Com sólida experiência em negociações internacionais e frequente interlocução com mercados dos Estados Unidos, Europa e Ásia, Röhsig apresentou a sua perspectiva sobre os mecanismos que fazem da China uma potência econômica mundial.
Durante o encontro, o executivo abordou o funcionamento do sistema chinês, que mescla um regime político comunista com práticas de mercado típicas do capitalismo. Segundo ele, a China opera como duas economias em paralelo, sendo uma voltada ao consumo interno, com mais de 1,4 bilhão de habitantes, e outra direcionada ao comércio global. “Cada uma funciona com dinâmicas e estratégias próprias”, afirma.

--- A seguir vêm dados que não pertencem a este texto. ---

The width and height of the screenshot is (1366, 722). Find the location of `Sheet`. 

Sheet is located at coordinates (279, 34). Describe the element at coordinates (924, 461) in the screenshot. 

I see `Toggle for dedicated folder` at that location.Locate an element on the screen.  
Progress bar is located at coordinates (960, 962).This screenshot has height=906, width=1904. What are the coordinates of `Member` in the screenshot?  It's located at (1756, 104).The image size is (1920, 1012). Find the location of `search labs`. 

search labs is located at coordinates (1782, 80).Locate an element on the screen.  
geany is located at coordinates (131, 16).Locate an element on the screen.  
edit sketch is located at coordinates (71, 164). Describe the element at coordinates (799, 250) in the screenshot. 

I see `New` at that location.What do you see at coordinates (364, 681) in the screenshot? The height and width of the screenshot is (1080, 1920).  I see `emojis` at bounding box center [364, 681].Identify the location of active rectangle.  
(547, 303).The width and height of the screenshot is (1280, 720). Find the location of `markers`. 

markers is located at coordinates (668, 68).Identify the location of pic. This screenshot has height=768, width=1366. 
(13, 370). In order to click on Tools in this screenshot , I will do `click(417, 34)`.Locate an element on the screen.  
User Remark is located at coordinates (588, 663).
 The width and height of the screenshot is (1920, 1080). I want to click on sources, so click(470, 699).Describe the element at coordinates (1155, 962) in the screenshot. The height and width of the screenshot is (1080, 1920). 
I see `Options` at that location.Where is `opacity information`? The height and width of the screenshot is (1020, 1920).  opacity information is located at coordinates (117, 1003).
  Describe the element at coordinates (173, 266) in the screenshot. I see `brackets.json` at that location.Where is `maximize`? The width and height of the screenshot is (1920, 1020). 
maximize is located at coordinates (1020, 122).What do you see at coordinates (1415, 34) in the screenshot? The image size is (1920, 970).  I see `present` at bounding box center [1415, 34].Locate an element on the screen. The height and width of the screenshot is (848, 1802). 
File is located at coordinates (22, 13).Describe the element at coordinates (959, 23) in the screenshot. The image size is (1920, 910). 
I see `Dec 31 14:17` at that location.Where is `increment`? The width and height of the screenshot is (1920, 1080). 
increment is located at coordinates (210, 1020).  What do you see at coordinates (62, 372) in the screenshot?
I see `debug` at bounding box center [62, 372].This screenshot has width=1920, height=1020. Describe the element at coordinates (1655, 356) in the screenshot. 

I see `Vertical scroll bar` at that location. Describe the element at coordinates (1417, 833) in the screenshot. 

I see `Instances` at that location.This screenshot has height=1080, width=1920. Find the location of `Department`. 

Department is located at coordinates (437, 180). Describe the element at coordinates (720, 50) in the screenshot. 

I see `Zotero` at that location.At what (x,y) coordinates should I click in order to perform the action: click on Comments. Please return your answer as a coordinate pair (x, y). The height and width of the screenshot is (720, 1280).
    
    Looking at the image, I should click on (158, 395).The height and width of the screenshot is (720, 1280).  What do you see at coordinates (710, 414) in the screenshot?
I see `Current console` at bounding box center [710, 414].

A apresentação incluiu relatos de visitas técnicas a empresas, órgãos reguladores, institutos de pesquisa e hubs de inovação. “Tivemos acesso a experiências e informações valiosas, muitas das quais são pouco conhecidas fora da China”, destaca. Segundo ele, o objetivo da visita foi provocar reflexões sobre como essas práticas podem inspirar melhorias e adaptações nos modelos de gestão e inovação das empresas locais.
“Brasil e China não estão alinhados no regime político, e isso importa na hora de fazer negócios”

Folha Popular – Qual a importância de estar atento ao crescimento da China no mercado global?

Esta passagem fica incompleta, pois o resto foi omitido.